Literary Hub

Aminatta Forna Diverges From the Homeschool Lesson Plan with Chinua Achebe

Right off, and seeing what was in sight, I claimed literature, Spanish, music and history. I toss math to my husband, like a contaminate sample. He’s a designer. They have to measure stuff and add up the numbers, don’t they? I’m a writer. What good am I when it comes to maths? I’ve tried to help my son with his homework, with reverse psychological effect. “That can’t be the answer, Mummy,” he says, exasperated. “Forget it! I’ll do it myself.” The little black numbers swim before my eyes. I once listened to Ian McEwan talk about maths, those brief glimmers of comprehension he thought would disappear if he sneezed.

My son’s school does something called “language arts.” A page from his school binder is headed “Constructed Response” and provides a chart in which those responses may be itemized. A key is provided for teachers. At his Grade 4 level my son should: “Refer to details and examples in a text when explaining what the text says explicitly and when drawing inferences from the text.”

When I got my first job teaching creative writing, I met with the writer I was to teach the course alongside. Fay Weldon is a well-known author, a multiple best-seller, who had adapted her work successfully for television. “How on earth does one teach creative writing?” she asked me. Like her, I am self-taught. We began by making a list of everything we wished we’d known when we started out. That’s how we designed and taught our course and this approach has informed my teaching style ever since. What do I wish someone had taught me?

My son has grown up knowing shit happens. And that some shit can be serious.

When I was at school in Britain my other country of Sierra Leone was, as many writers born into newly independent countries have recalled, reduced to one of the “pink bits” on the map. We were taught only about the useful commodities those countries produced for the British markets, not of why or how, or under what authority they were obliged to do so. When we moved to America, my son learned who Martin Luther King was in kindergarten, but to this date, no teacher at his school has ever explained to him why MLK was necessary in the first place. I’m the one who has taught him about America’s slave-owning past. We’ve watched Harriet, visited the African American Museum, and traced the Triangular Trade from Bristol to Bunce Island off the coast of Sierra Leone to here, to the Carolinas and Virginia.

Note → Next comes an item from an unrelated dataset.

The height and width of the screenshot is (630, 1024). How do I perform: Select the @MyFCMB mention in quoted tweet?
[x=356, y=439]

So instead of “language arts” we start reading Things Fall Apart. The way my son responds to Achebe’s language is fresh. He is not reading a “classic text,” this is not a “seminal anti-colonial work,” though he now knows what colonialism is because I taught him that, too. This is a story. He admires Okwonkwo, but wishes he wasn’t so rough on folk, that he had some of his father Unoka’s gentleness. The lines: “…he seemed to walk on springs, as if he was going to pounce on somebody. And he did pounce on people quite often,” make him giggle. I see the bites of humor in Achebe’s writing, which I have missed in the past, too focused on the work’s political and historical import.

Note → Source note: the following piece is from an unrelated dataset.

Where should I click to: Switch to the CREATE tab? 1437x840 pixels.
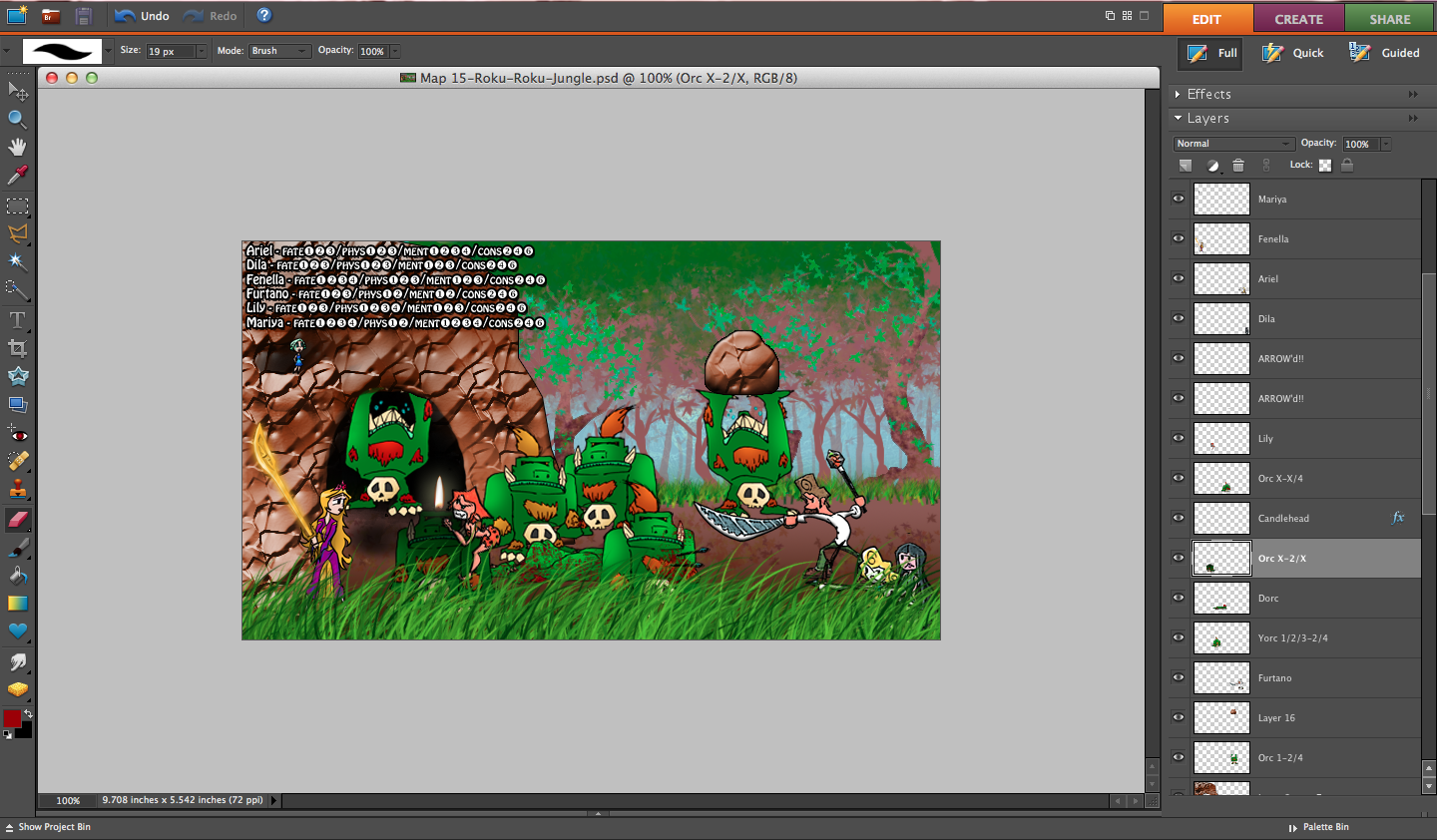coord(1298,19)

I teach him Achebe, I teach him about the empires of Africa. We watch the excellent BBC series presented by Gus Casely Hayford, most recently Director of the Smithsonian Museum of African Art, who is also a friend. This helps. “Good job, Gus,” my son says, as Gus takes part in a Nubian wrestling competition, scales rock face to reach an Ethiopian monastery. He becomes fixated on Gus’s changes of outfit.

I teach him how to make lunch. Together we make a tuna chowder.

I talk to my son about what is happening, what coronavirus is and why he can’t have playdates. He is quite sanguine. He possesses the flexibility of youth, is enjoying the lifting of restrictions on screen time. But my son also owns a narrative by which to understand events, because he knows his cousins and grandmother survived the Ebola outbreak, which began in 2014, the summer he was supposed to fly to Sierra Leone for the first time. The fight against the disease involved everyone, as far away as the diaspora. My son has grown up knowing shit happens. And that some shit can be serious. And, as the media reports on a generation still partying in in Florida during spring break, perhaps for his generation, those whose schools are closed and whose playdates must take place online, that might well be the most valuable lesson of all.